COPOD: Copula-Based Outlier Detection
It addresses the problem of high complexity and low interpretability in outlier detection for data analysis, offering a novel solution with broad applicability.
The paper tackles outlier detection by proposing COPOD, a copula-based algorithm that is parameter-free, interpretable, and computationally efficient, achieving superior performance on 30 benchmark datasets with high speed.

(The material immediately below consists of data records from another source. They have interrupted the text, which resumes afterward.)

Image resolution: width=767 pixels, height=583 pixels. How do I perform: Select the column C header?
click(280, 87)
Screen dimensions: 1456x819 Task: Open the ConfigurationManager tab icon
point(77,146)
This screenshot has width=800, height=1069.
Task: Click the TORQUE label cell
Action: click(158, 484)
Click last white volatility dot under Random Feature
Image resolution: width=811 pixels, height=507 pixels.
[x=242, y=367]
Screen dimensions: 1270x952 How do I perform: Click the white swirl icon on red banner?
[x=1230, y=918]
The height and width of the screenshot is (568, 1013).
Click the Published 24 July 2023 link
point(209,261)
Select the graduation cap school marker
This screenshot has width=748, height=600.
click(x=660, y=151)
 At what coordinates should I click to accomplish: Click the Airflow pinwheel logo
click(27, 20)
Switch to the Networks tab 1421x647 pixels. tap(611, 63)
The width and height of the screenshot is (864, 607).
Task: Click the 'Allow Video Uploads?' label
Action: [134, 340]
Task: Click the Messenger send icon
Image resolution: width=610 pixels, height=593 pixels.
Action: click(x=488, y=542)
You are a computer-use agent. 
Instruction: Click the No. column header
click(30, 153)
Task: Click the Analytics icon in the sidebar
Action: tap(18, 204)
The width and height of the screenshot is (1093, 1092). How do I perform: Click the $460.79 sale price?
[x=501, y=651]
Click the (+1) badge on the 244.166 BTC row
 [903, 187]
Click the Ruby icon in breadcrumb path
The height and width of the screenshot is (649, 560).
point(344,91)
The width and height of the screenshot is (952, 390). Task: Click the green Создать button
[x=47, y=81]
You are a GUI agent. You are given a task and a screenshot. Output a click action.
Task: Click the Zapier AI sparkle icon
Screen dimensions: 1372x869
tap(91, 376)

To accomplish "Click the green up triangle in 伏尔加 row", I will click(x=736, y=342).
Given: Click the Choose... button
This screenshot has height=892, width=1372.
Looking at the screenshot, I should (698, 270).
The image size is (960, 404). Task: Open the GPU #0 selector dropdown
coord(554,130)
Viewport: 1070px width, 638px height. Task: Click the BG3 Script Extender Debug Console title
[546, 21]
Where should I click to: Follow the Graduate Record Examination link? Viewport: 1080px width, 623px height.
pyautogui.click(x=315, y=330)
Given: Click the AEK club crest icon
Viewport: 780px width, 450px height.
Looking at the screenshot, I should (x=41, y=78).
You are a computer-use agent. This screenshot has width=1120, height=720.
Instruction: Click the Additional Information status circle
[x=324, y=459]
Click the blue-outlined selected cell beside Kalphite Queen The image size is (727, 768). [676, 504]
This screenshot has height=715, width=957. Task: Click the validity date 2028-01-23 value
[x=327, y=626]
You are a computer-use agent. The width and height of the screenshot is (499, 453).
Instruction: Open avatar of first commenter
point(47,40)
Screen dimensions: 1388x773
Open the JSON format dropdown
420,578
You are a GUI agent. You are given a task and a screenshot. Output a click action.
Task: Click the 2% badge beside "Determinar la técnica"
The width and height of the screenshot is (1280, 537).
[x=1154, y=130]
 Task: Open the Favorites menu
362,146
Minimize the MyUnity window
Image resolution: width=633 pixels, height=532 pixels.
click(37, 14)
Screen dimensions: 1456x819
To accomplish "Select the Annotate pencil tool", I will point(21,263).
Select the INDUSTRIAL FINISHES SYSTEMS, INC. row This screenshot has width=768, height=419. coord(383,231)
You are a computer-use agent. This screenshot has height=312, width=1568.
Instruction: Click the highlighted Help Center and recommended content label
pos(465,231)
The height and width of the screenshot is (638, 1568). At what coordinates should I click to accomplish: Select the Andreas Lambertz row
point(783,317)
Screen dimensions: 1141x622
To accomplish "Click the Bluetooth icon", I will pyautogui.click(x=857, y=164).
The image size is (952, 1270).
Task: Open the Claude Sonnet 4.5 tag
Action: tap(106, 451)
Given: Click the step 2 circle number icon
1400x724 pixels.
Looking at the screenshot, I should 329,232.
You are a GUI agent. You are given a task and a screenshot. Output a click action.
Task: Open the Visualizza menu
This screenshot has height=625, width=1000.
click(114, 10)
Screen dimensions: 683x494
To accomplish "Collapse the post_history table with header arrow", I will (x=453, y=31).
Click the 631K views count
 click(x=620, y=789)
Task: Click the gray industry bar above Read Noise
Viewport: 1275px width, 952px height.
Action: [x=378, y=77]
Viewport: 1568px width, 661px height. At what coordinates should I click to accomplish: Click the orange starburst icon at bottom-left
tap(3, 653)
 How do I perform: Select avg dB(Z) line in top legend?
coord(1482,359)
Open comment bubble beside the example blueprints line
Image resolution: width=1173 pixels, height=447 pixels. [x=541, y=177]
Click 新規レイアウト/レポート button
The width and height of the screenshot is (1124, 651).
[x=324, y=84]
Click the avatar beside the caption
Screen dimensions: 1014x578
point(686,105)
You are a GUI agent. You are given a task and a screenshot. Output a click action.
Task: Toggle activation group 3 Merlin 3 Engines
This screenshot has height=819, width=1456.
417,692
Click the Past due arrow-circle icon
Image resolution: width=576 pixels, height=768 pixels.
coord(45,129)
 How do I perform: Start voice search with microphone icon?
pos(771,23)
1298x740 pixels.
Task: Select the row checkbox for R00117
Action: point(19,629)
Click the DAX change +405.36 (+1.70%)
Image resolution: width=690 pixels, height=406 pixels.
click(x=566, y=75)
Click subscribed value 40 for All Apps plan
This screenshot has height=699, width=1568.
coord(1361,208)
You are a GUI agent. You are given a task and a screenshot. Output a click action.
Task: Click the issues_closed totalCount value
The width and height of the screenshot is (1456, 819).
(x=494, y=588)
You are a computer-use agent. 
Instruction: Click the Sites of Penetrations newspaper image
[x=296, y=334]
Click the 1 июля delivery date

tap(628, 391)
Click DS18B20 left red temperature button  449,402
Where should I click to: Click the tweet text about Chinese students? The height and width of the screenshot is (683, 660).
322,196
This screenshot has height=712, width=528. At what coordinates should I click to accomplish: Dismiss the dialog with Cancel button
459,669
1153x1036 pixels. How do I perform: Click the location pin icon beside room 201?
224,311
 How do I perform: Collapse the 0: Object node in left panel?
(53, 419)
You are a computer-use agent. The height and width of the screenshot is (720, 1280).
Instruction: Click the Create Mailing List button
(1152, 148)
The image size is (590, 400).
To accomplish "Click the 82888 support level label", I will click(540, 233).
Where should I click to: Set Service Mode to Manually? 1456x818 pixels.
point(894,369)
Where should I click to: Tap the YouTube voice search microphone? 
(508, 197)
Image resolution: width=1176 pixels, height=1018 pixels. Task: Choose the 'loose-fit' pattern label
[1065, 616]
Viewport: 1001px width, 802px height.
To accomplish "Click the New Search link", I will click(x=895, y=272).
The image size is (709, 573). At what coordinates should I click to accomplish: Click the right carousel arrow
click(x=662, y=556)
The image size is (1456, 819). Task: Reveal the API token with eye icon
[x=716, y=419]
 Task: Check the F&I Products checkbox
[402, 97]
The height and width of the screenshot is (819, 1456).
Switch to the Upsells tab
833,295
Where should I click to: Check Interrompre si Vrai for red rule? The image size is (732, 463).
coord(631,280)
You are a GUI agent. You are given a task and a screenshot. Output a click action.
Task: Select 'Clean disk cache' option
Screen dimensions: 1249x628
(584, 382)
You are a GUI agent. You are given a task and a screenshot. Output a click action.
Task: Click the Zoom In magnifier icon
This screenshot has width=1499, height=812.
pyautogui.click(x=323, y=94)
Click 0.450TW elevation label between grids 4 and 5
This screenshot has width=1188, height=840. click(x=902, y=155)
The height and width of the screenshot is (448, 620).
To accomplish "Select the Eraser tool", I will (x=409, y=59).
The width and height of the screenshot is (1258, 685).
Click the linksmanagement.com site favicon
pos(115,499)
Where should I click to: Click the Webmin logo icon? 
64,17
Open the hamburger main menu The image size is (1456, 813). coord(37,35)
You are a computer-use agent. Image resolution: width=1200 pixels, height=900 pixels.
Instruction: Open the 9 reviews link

Outlier detection refers to the identification of rare items that are deviant from the general data distribution. Existing approaches suffer from high computational complexity, low predictive capability, and limited interpretability. As a remedy, we present a novel outlier detection algorithm called COPOD, which is inspired by copulas for modeling multivariate data distribution. COPOD first constructs an empirical copula, and then uses it to predict tail probabilities of each given data point to determine its level of "extremeness". Intuitively, we think of this as calculating an anomalous p-value. This makes COPOD both parameter-free, highly interpretable, and computationally efficient. In this work, we make three key contributions, 1) propose a novel, parameter-free outlier detection algorithm with both great performance and interpretability, 2) perform extensive experiments on 30 benchmark datasets to show that COPOD outperforms in most cases and is also one of the fastest algorithms, and 3) release an easy-to-use Python implementation for reproducibility.